## DATA FOR THIS TASK

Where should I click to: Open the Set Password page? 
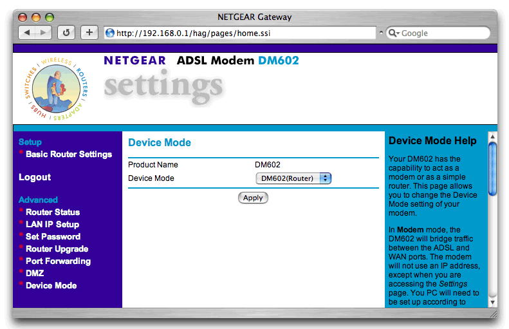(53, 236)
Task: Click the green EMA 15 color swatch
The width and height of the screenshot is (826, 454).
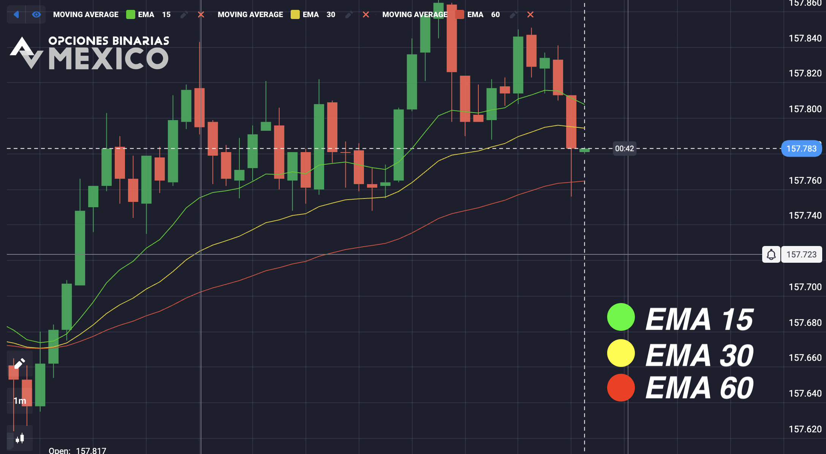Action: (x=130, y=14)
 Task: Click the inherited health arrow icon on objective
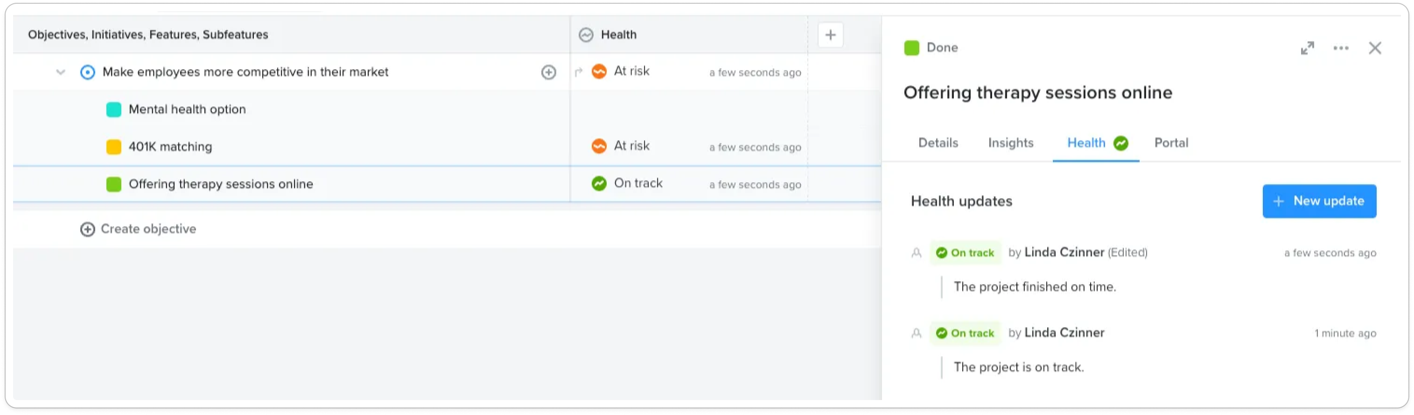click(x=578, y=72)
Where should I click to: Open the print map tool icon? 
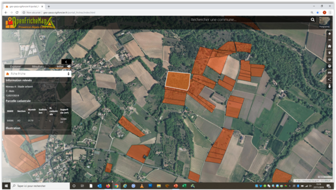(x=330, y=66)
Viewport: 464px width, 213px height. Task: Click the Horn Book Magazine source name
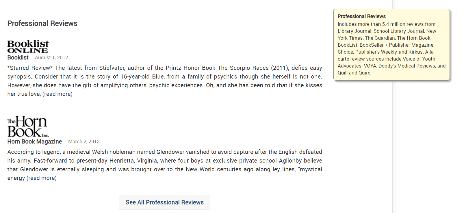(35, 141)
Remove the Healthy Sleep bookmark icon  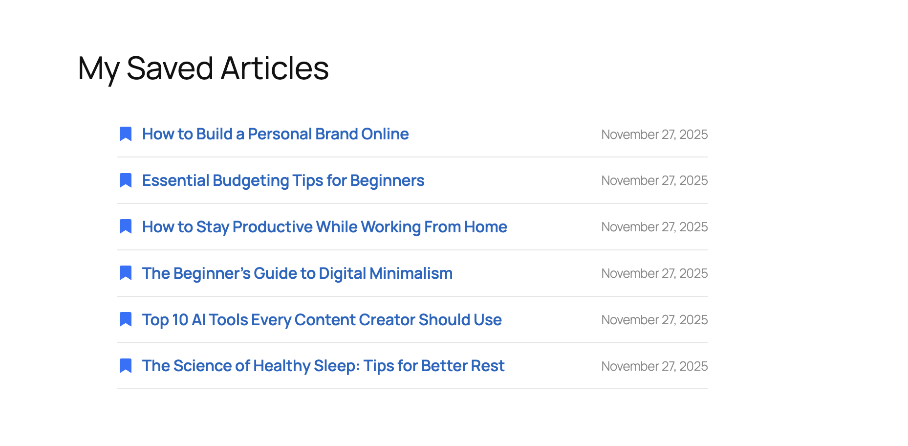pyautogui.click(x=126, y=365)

==

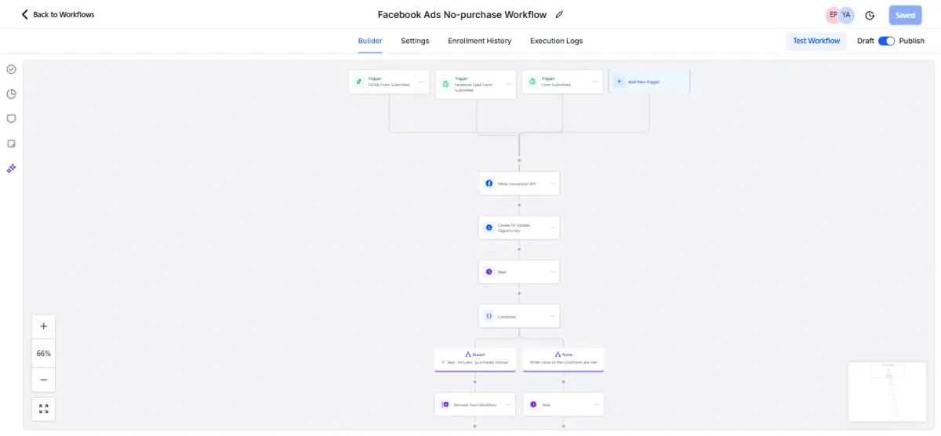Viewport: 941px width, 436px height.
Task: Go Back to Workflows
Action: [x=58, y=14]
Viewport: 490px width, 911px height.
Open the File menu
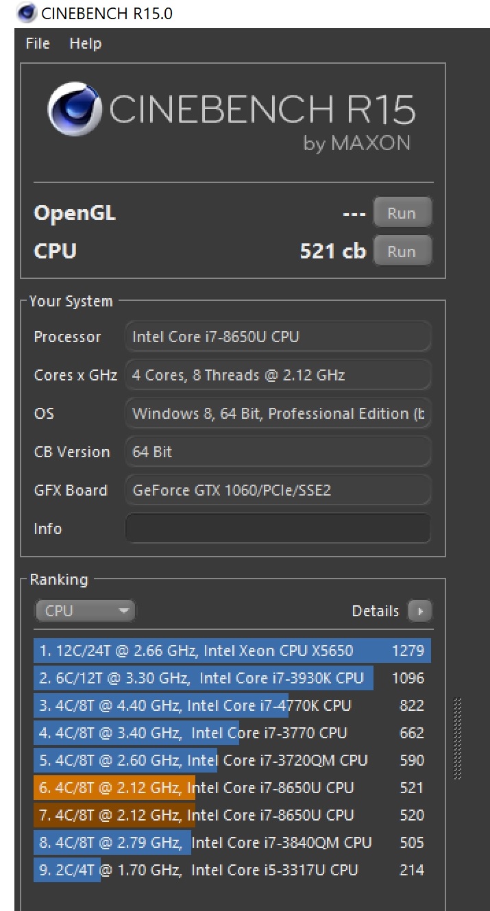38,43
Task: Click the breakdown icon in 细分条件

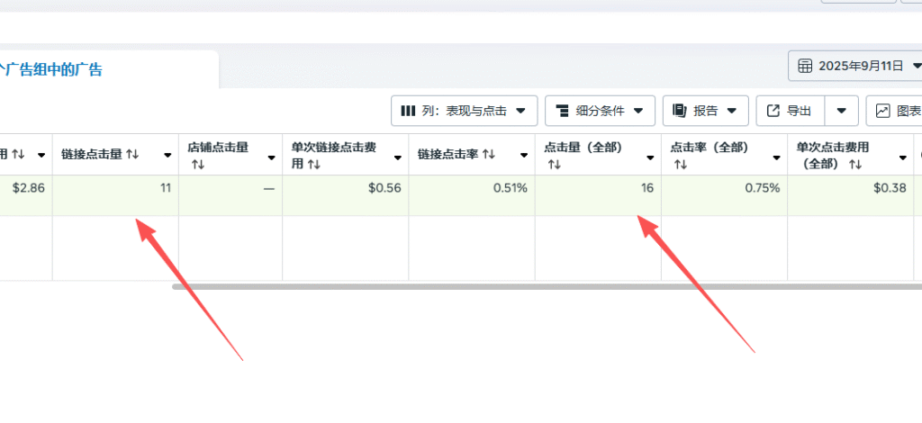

---

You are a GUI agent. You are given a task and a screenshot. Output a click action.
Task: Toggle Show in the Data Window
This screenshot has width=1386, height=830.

## YOUR TASK
Begin with the line above that has "You are a GUI" and continue through the line that has "This screenshot has width=1386, height=830.", setting each one down exactly. Stop there.

## SOLUTION TO THIS TASK
You are a GUI agent. You are given a task and a screenshot. Output a click action.
Task: Toggle Show in the Data Window
This screenshot has width=1386, height=830.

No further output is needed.